- Born: January 31, 1782 New Haven, Connecticut, U.S.
- Died: January 23, 1852 (aged 70) Galveston, Texas, U.S.
- Resting place: Episcopal Cemetery, Galveston
- Occupations: Sailor, merchant, steamboat operator, settler
- Known for: Piloting the first steamboat in Texas
- Spouse: Mary Tailer ​(m. 1814)​
- Children: 6
- Parent(s): Elijah Austin Esther Phelps Austin
- Relatives: Mary Austin Holley (sister) Moses Austin (uncle) Stephen F. Austin (cousin) Emily Austin Perry (cousin) James Elijah Brown Austin (cousin)

= Henry Austin (Texas settler) =

Texas settler (1781–1852)

Henry Austin (January 31, 1782 January 23, 1852) was a sailor and Texas settler.

==Early life==
Austin was born in New Haven, Connecticut to Elijah and Esther (Phelps) Austin. He joined the merchant marine at the age of twelve, first as a cabin boy on a ship bound for China. He had five brothers and two sisters. One of his sisters was Mary Austin Holley.

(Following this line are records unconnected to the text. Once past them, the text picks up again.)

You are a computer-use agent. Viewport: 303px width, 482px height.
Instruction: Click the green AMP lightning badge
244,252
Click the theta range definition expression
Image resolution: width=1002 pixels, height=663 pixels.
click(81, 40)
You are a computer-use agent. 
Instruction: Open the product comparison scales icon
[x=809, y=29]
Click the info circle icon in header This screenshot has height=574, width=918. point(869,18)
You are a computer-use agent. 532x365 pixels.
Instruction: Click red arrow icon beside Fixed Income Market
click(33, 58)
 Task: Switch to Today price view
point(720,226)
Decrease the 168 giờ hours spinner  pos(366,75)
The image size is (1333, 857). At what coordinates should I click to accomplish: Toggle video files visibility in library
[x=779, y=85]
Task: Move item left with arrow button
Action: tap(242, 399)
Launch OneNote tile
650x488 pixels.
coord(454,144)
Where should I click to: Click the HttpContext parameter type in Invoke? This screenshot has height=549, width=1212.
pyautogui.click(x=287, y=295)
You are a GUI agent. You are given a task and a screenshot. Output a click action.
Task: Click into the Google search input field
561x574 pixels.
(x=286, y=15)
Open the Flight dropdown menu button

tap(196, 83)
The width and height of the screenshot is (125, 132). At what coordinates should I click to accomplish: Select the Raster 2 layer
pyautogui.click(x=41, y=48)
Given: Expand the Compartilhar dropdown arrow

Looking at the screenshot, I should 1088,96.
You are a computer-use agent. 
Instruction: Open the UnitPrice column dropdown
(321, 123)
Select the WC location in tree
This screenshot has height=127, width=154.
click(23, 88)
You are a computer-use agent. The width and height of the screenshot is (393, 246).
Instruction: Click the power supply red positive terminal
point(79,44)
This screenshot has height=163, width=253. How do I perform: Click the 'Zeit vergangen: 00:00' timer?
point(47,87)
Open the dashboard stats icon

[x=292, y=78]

Elijah Austin was a ship owner, a captain, and a shop keeper. He died of yellow fever in New York in 1794. After the family learned that the estate was insolvent, Henry, at the age of fourteen, joined the crew of Captain Daniel Greene and embarked on a round-the-world tour on board the Neptune.

==Career==
Austin was a merchant in New Haven and New York City between 1805 and 1825, but by his own omission, some of those early business ventures were failures. Austin traveled to Missouri in 1806 and met with his uncle, Moses Austin, for whom he would serve as his eastern agent for the next decade.

In 1824, Austin received an invitation from Stephen F. Austin to settle and establish a business in his Texas colony. While not immediately taking up the offer, Henry did sail to other parts of Mexico in 1825, where he attempted various businesses.

Henry Austin piloted the first steamboat in Texas. Upon the urging of this cousin, Stephen F. Austin, Henry sought business opportunities in Mexican Texas as early as 1824. In addition to settling people along the Texas coast, he established business in other parts of Mexico, including Veracruz. Austin acquired a new steamboat, the Ariel, which he plied on the Rio Grande River starting in 1829. After failing to run profitably there, he moved Ariel to the Brazos River. However, Austin struck a sandbar piloting the mouth of the Brazos, and the ship was never again in a state of good repair. Austin was the first to pilot three major waterways from Gulf Coast Texas and learned about their fluctuations, along with the problems at their mouths.

==Personal life==
Austin married Mary Tailer in 1814. They had three daughters and three sons.

==Death==
Austin lived in Galveston from December 1845 until his death in Galveston on 23 January 1852. He is buried at the Episcopal Cemetery in Galveston.

== See also ==

- Moses Austin, his uncle
- Stephen F. Austin, his cousin
- Mary Austin Holley, his sister
- Emily Austin Perry, his cousin
- James Elijah Brown Austin, his cousin
- Old Three Hundred, the first families of Austin's colony

==Bibliography==
- Hall, Andrew W. (2012). "The Galveston–Houston Packet: Steamboats on Buffalo Bayou"
- Hogan, William Ransom (1937). "The Life of Henry Austin"
- Lee, Rebecca Smith (1962). "Mary Austin Holley: A Biography"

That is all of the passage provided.